The EXP 86 Basalt has been created to serve a new breed of in-bounds skier, which Rossi refers to as “All-Resort.”  Skiing is an important part of the overall resort experience, but it’s not the whole ball of wax for this resort visitor.  While this person is an avid participant, he’s not going to go wandering out of bounds and most of his powder runs will be on the side of the trail.  It’s probably safe to say he’s not going out in the worst conditions (by his definition), nor is he going to push very hard on the performance envelope.

In commercial terms, the EXP 86 Basalt is a “step-up” model, most likely a first-time purchase for a skier who has survived until now on rentals and second-hand fare. Its double-rockered baseline promotes a go-along-to-get-along attitude that encourages skills development without insisting on it. If the skier applies a little tip pressure, its supple forebody transfers energy with gentle insistence, coaching the skier up on an edge that feels confidence-building underfoot.

Read the full review here

Rossignol Sender 94 Ti

Like most of the models that populate the All-Mountain East genre, the Sender 94 Ti from Rossignol is a variation on a theme established either by a wider ski or a much wider ski.  Basically, AME models are predominantly shrunken Big Mountain models, so it shouldn’t surprise that that the Sender Ti 94 prefers its snow soft and wouldn’t mind if it were deep.  It’s geared to be accessible to the occasional skier who wants an all-terrain ski with a mellow temperament. “It’s an ideal weekend warrior ski,” notes freestyle coach Alex O’Halloran, “not a full-charger’s ski.”

The Sender 94 Ti’s amply tapered and rockered tip is meant to buffer the blows of uneven crud fields, so it’s never going to find the top of a carved turn like a Technical ski.  But when it does hook up, somewhere around the logo on the forebody, the Sender 94 Ti is simplicity itself to steer.  As long as there’s enough loose snow to engage the base of the ski, the Sender Ti 94 tracks confidently through thick and thin.

Read the full review here

Atomic Maverick 86 C 

 Lest there be any confusion, the new Atomic Maverick 86 C didn’t crack our Recommended ranks because it’s a great ski. It earned our appreciation because it’s a remarkably good deal at its target retail of $499, a price plateau mostly populated by dreck.  Atomic has made a habit out of making a superior carbon ski with an 86mm footprint, going back to its first Vantage series. The Maverick 86 C continues in this grand tradition.
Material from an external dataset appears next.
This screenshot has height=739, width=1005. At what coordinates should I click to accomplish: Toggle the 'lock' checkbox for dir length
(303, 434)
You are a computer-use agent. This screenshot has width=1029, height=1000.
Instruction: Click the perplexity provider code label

I learned more about the Maverick 86 C’s capabilities than I intended to when I stepped into a pair during a Peter Glenn demo event at Squaw Valley last March.  I was just in time to join a group taking an end-to-end mountain tour led by Jonny Moseley. Moseley and I were already well acquainted, going back to the days when I recruited him to ski for Head.  I wasn’t going to miss the chance to spend some time with Jonny, no matter what skis were on my feet.

Read the full review here

K2 Mindbender 89 Ti

The K2 Mindbender 89Ti has yoyoed up and down our rankings of the best All-Mountain East skis since its year of introduction in 2019/20, when the Mindbender 90 Ti  debuted in last place among our Recommended Finesse models. Its position changed dramatically last year, in large part due to allotting more metal to the tail, creating a solid platform that was notably lacking in the original.  The improvement was so striking, most testers lavished praise – and higher scores – on the upgraded design, putting it in sight of the podium in the crowded AME Finesse field.
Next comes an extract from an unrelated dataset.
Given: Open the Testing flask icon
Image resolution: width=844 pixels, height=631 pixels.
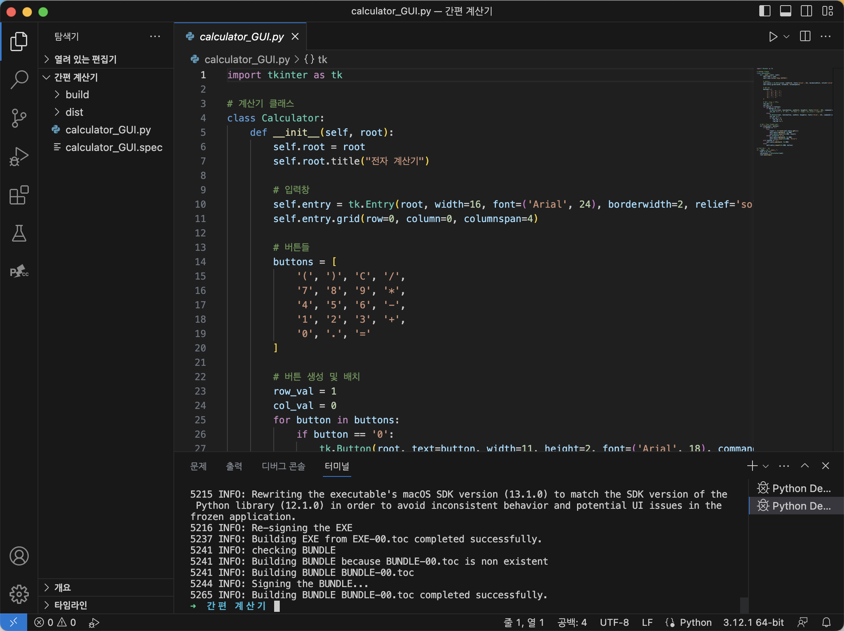Looking at the screenshot, I should point(19,233).

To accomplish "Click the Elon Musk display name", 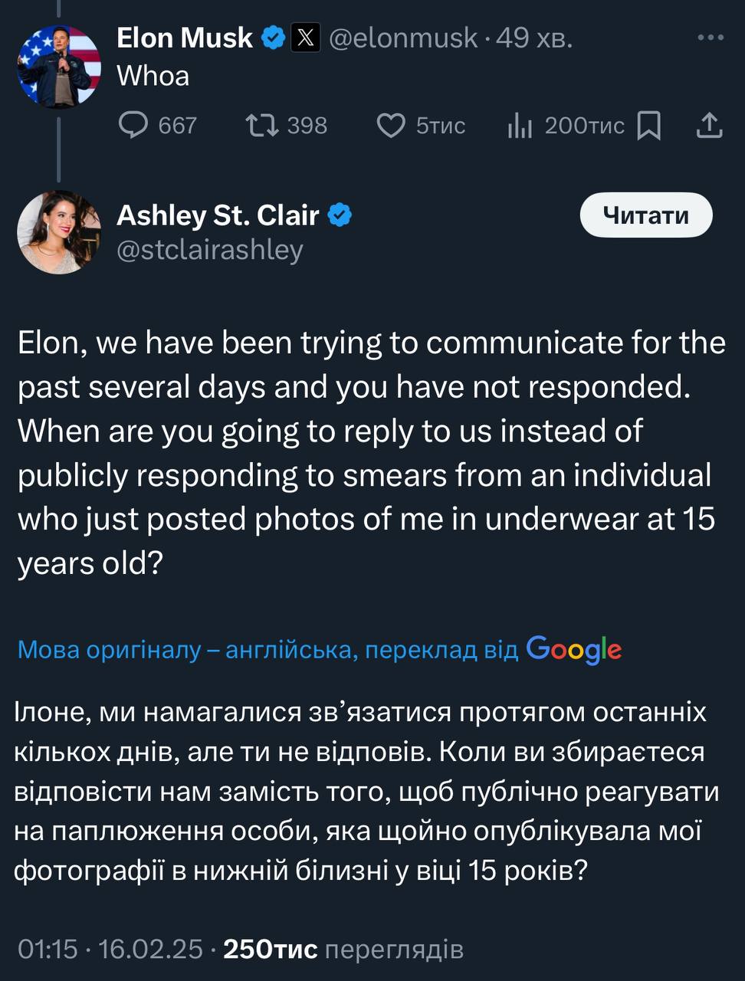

The Mindbender 89Ti came back to the pack this year, largely due to an infusion of new data. Last season we had to rely on an unusually small sample, but we expected the ski to be important and the verdict was so coherent we let the results stand. The influx of new data from this past season’s testing diluted the degree of euphoria the Mindbender 89Ti initially inspired in a handful of testers, but it nonetheless remains an avatar of how an All-Mountain East Finesse ought to behave.